» Exercise goal:
Repeat the lines of the material word for word, beginning with its first line and continuing through the line that contains "Image resolution: width=1200".

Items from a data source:
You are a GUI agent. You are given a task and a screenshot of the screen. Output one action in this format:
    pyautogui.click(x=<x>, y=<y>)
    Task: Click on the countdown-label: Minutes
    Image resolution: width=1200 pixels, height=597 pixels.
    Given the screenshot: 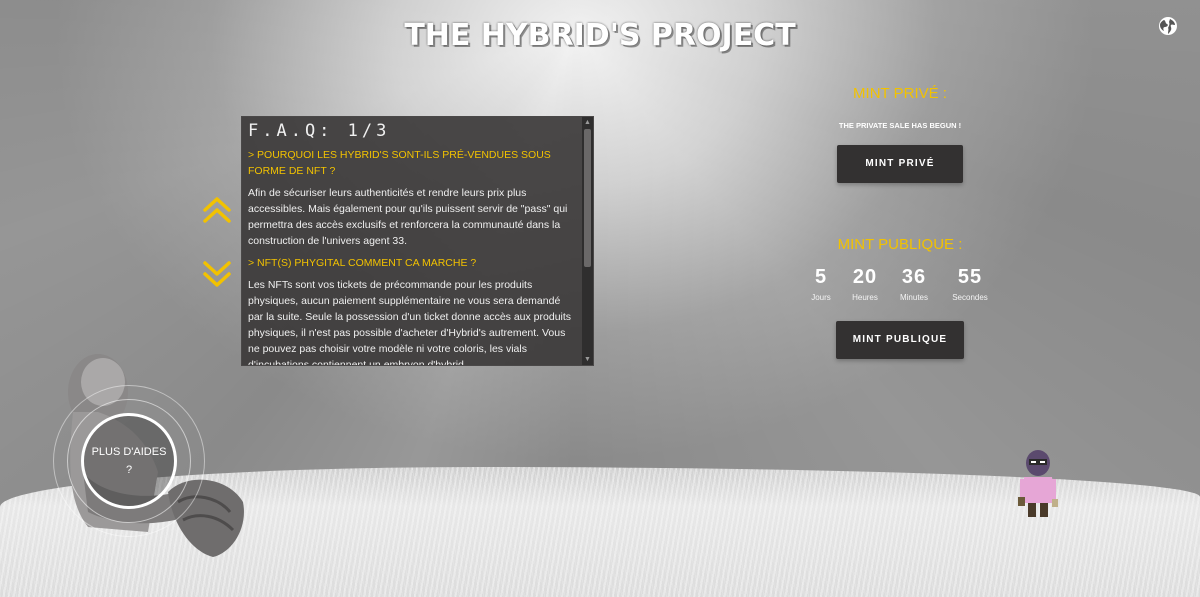 What is the action you would take?
    pyautogui.click(x=914, y=298)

» Written solution:
You are a GUI agent. You are given a task and a screenshot of the screen. Output one action in this format:
    pyautogui.click(x=<x>, y=<y>)
    Task: Click on the countdown-label: Minutes
    Image resolution: width=1200 pixels, height=597 pixels.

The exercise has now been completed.